Instructions for the task
How many lines in the records below contain the word "left", with case taken into account? Reply with the number alone.

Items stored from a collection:
________________________

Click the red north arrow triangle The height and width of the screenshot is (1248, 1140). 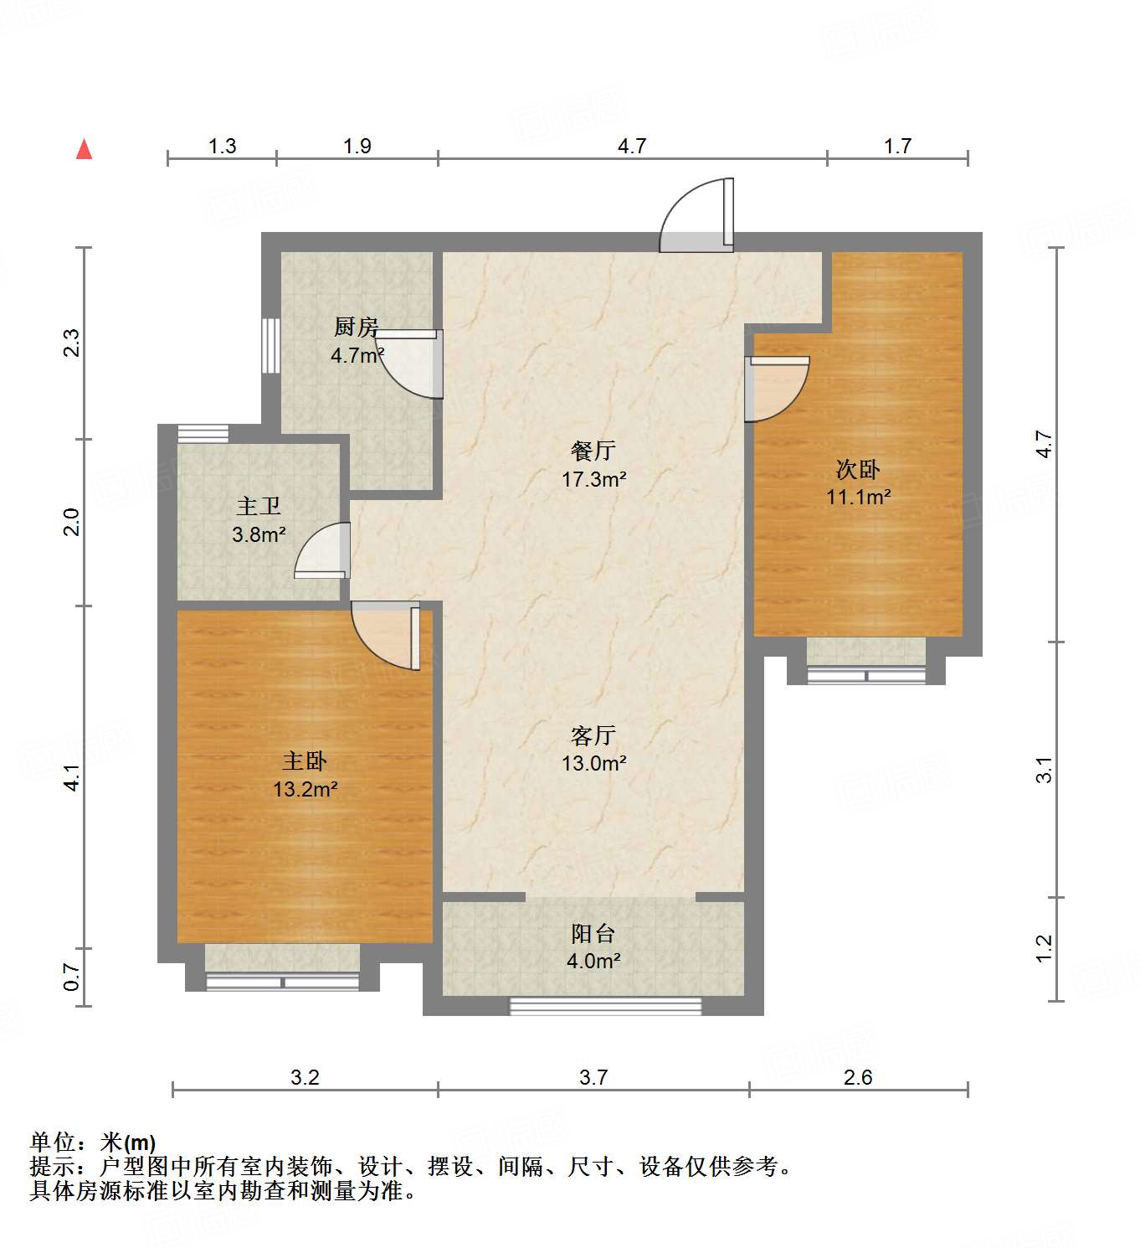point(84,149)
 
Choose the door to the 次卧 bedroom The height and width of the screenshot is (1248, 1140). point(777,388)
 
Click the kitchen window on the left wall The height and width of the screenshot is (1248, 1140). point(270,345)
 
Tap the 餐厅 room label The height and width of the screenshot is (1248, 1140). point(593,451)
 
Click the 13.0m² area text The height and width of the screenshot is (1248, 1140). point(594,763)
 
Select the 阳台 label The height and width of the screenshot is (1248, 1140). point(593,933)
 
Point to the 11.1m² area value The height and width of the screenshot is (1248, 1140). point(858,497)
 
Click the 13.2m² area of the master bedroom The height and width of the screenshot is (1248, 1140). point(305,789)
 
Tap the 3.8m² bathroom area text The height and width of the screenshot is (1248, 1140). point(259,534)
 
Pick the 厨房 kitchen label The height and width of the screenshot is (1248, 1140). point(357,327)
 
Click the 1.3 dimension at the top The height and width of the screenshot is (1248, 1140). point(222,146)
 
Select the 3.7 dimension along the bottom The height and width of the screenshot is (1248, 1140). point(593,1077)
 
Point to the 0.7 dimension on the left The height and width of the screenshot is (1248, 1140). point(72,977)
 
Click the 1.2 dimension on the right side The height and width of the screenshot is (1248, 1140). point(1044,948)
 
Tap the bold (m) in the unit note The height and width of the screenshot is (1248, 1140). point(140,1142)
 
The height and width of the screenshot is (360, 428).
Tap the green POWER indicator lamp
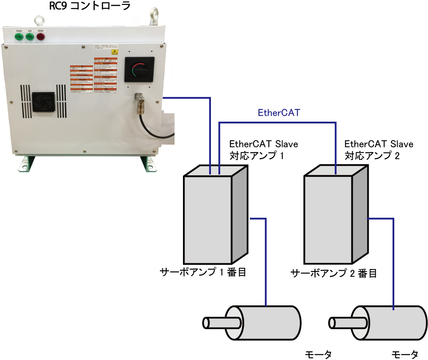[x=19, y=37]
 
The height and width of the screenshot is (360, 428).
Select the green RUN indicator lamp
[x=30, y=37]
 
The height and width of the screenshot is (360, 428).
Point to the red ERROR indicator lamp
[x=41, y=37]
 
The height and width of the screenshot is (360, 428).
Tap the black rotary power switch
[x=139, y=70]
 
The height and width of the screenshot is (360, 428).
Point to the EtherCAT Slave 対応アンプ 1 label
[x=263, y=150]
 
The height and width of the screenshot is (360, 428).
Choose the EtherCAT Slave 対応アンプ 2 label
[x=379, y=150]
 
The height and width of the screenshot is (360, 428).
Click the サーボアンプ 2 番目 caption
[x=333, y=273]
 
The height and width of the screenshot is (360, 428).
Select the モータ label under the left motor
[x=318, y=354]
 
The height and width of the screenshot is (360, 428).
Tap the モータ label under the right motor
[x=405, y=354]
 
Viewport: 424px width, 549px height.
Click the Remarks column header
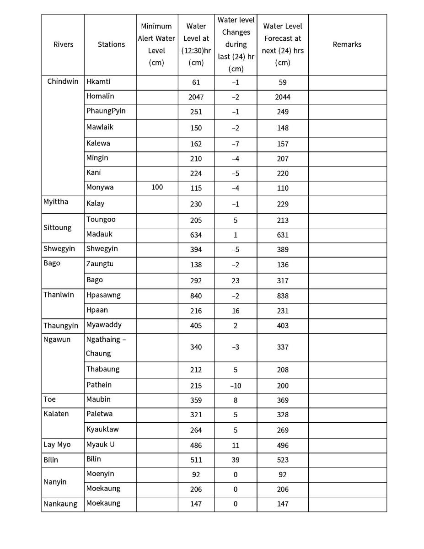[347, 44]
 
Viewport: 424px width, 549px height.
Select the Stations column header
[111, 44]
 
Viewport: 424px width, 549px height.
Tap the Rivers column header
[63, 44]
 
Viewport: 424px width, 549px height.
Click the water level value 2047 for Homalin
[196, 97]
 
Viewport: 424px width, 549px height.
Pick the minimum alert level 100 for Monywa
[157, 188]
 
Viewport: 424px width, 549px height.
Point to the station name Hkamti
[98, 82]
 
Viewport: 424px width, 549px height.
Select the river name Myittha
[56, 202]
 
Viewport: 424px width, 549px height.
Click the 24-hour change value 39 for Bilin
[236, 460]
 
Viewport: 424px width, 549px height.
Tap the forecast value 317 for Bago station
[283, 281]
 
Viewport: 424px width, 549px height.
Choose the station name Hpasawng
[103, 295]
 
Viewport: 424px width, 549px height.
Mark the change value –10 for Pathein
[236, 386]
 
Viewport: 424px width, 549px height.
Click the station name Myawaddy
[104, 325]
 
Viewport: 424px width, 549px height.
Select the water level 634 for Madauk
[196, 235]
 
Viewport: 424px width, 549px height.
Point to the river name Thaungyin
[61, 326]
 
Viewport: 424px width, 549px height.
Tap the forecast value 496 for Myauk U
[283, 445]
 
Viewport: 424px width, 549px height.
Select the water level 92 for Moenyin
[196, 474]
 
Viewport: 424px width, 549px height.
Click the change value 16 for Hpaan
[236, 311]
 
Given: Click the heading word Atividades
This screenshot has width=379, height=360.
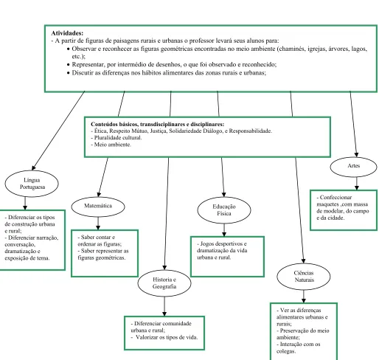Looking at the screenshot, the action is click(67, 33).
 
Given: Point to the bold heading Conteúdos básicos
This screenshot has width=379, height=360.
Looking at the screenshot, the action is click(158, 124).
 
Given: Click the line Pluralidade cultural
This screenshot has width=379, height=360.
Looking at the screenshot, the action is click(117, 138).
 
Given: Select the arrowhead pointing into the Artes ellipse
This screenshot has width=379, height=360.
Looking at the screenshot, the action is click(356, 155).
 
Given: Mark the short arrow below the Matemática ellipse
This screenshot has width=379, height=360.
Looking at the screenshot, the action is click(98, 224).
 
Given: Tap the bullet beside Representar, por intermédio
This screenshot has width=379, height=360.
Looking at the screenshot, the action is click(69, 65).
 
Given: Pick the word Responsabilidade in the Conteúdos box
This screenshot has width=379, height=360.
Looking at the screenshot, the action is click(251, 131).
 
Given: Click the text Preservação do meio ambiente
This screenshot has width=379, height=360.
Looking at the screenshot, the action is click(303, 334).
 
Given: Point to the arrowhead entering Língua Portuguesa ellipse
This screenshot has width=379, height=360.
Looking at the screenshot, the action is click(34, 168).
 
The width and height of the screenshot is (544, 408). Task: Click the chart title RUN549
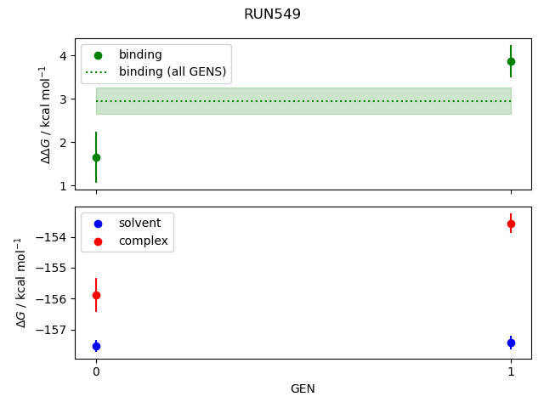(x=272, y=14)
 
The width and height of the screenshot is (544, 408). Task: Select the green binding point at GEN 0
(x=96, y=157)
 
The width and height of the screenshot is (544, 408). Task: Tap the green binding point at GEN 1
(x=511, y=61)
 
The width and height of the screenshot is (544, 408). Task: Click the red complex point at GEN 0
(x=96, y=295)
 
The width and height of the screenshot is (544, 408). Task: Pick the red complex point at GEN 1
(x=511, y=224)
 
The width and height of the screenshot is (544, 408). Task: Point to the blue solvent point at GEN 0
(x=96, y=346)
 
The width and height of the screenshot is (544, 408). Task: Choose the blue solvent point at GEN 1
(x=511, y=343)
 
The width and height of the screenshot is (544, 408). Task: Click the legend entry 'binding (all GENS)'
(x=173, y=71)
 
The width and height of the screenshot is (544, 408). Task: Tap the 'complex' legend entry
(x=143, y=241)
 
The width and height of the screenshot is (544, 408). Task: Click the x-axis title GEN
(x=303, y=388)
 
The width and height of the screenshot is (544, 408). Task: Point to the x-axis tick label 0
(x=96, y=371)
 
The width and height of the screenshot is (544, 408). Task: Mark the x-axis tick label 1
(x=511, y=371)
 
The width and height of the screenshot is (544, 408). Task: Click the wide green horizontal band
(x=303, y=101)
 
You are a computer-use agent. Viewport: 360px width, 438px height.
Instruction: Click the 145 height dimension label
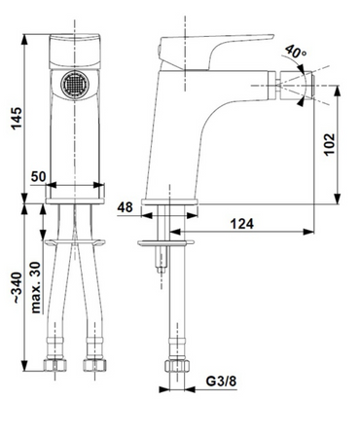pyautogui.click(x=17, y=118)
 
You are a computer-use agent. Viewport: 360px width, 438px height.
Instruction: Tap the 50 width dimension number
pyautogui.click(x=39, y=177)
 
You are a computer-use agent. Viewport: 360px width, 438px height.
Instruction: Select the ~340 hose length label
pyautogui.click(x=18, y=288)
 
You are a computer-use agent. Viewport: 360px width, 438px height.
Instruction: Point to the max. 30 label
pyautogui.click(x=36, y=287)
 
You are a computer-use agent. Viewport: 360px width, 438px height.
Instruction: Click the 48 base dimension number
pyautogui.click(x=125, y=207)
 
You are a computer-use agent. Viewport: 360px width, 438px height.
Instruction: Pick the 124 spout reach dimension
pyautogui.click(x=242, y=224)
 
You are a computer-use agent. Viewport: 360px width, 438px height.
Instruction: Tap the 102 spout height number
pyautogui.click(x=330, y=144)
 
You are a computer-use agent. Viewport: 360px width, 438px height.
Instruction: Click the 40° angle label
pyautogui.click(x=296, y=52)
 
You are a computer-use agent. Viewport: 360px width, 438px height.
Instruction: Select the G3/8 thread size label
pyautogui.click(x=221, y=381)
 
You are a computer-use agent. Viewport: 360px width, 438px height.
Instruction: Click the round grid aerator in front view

________________________

Result
3